** start **

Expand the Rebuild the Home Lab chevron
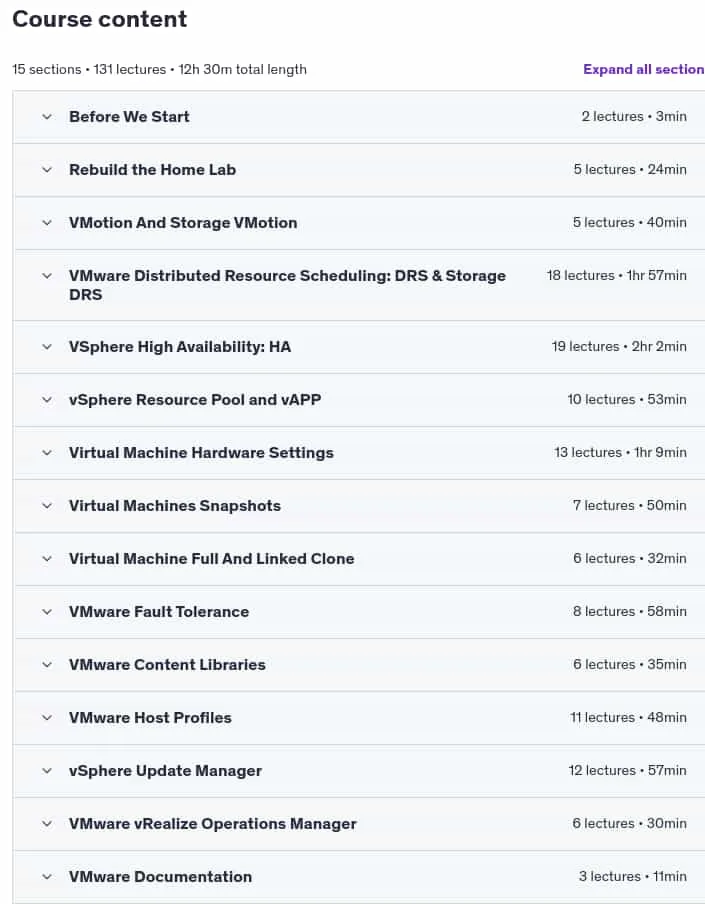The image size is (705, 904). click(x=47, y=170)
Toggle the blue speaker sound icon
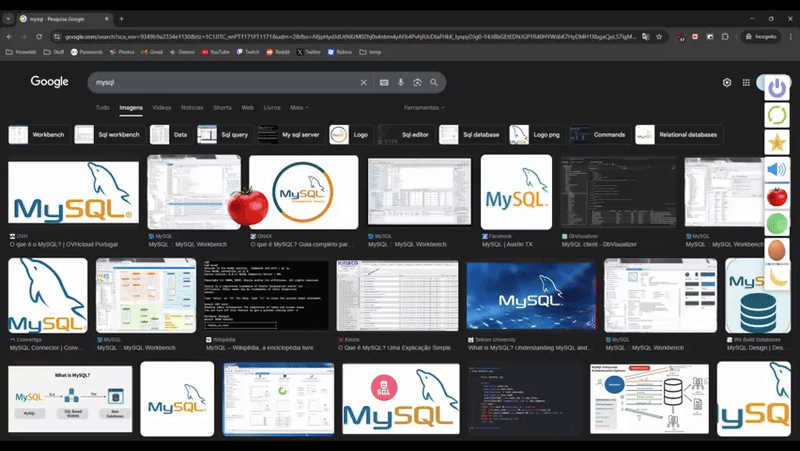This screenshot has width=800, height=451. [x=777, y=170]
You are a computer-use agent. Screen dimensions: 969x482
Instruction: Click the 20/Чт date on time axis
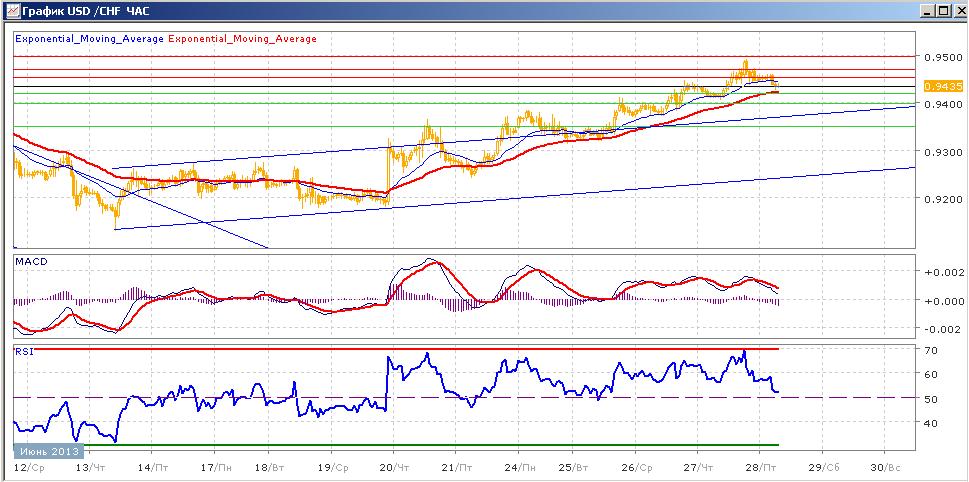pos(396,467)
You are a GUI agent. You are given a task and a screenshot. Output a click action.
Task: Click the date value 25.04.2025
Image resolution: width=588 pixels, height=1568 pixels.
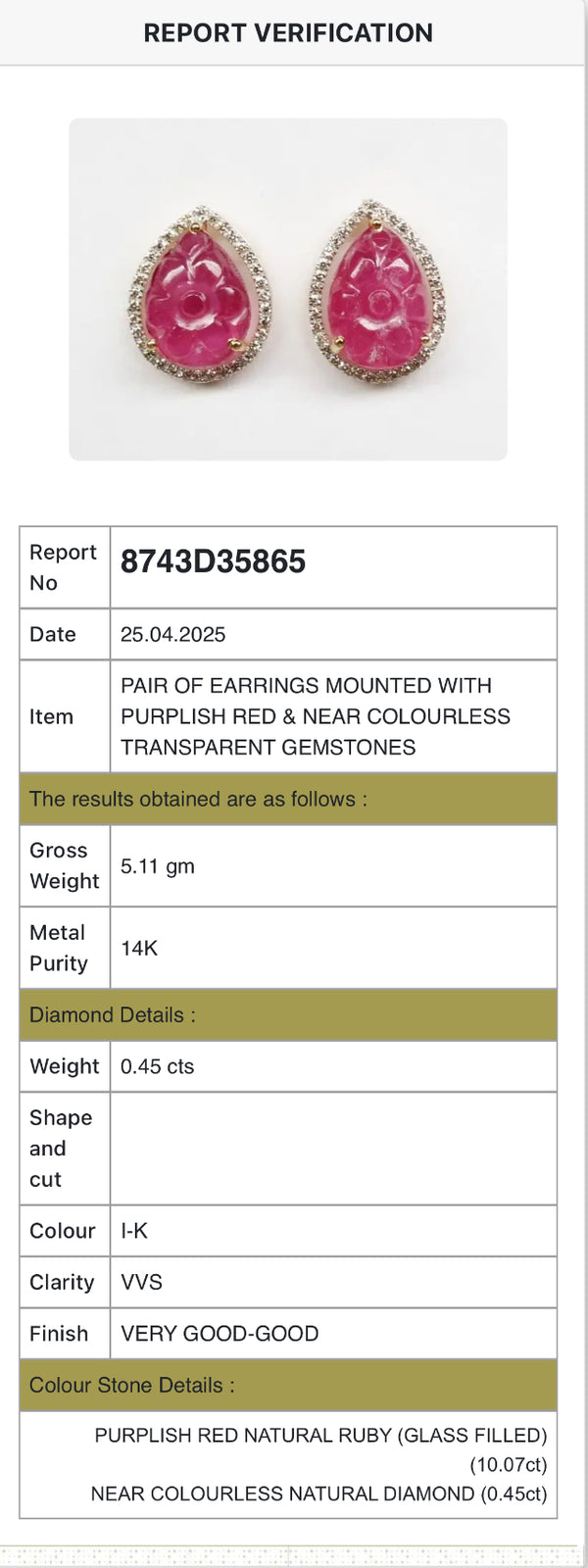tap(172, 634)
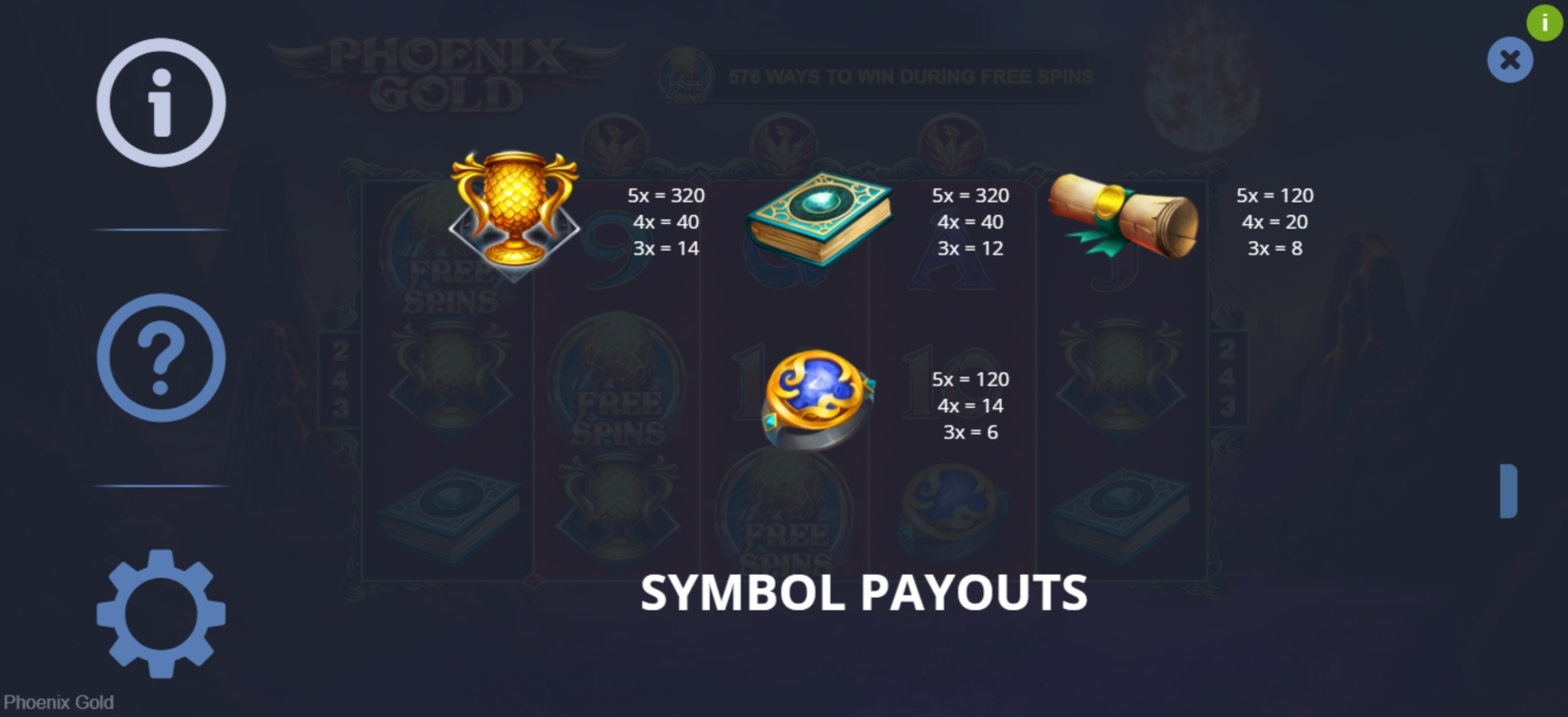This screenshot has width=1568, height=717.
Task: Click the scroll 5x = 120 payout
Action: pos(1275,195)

** end **
** start **

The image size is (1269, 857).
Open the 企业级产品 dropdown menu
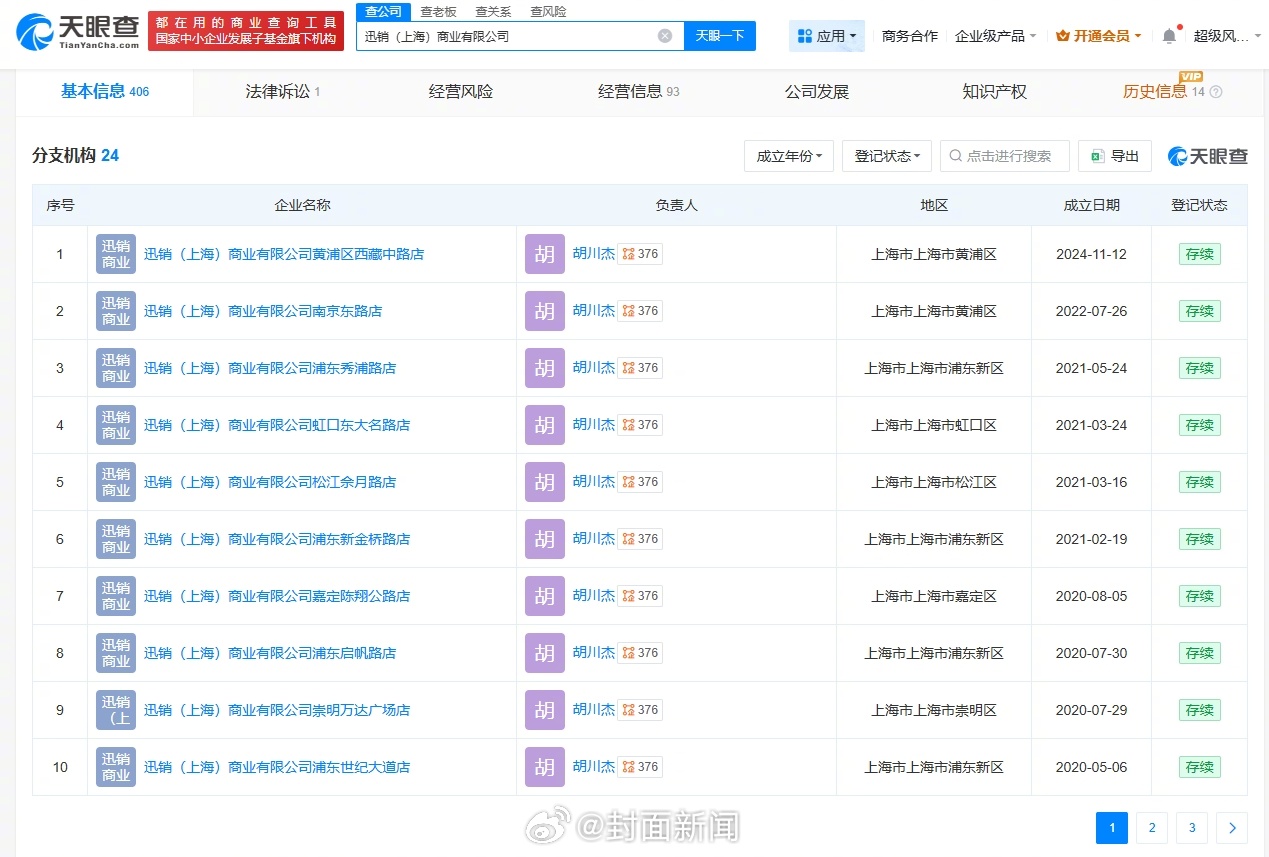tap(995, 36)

** end **
** start **

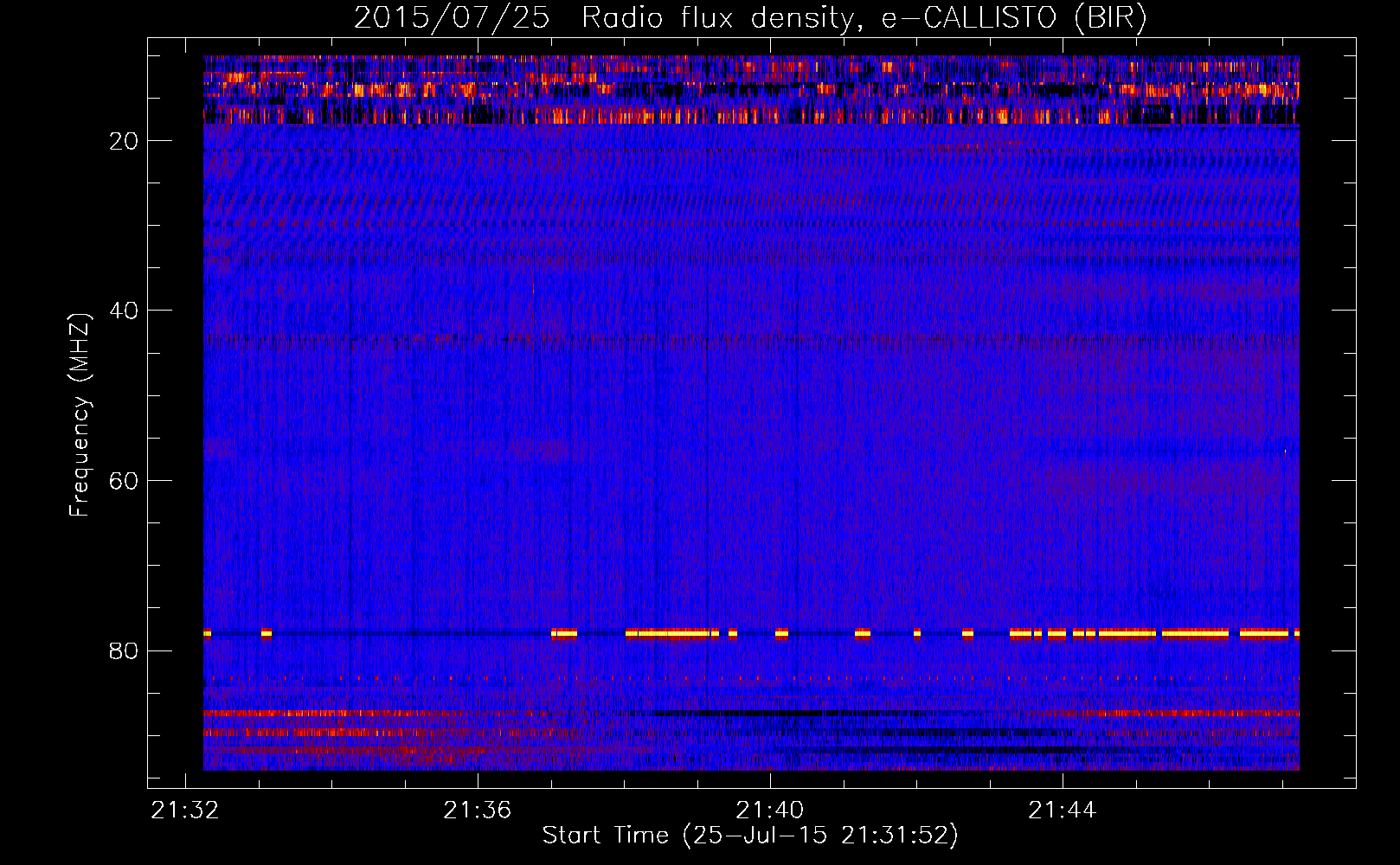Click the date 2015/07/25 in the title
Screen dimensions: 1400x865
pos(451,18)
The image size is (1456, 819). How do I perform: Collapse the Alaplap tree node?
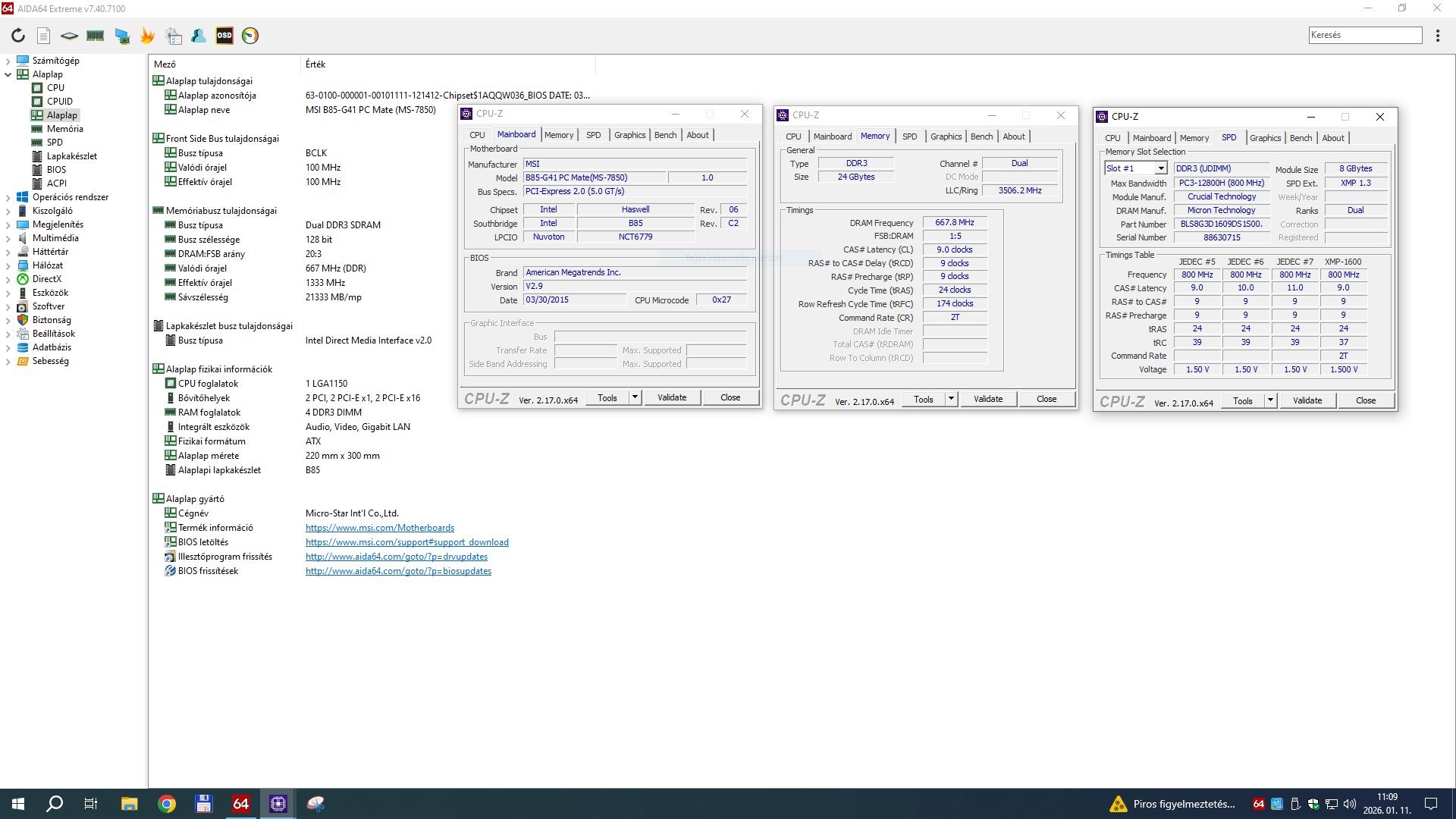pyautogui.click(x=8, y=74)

** end **

* Exercise prompt: Please duplicate the listing lines starting at the one containing "Expand the Rebuild the Home Lab chevron" and ending at the one containing "Action: pos(1275,195)", leaving the pictures out of your answer.

* Output for this exercise:
Expand the Rebuild the Home Lab chevron
The image size is (705, 904). click(x=47, y=170)
Toggle the blue speaker sound icon
This screenshot has width=800, height=451. [x=777, y=170]
You are a computer-use agent. Screen dimensions: 969x482
Instruction: Click the 20/Чт date on time axis
pos(396,467)
You are a GUI agent. You are given a task and a screenshot. Output a click action.
Task: Click the date value 25.04.2025
Image resolution: width=588 pixels, height=1568 pixels.
tap(172, 634)
This screenshot has width=1568, height=717.
Task: Click the scroll 5x = 120 payout
Action: pos(1275,195)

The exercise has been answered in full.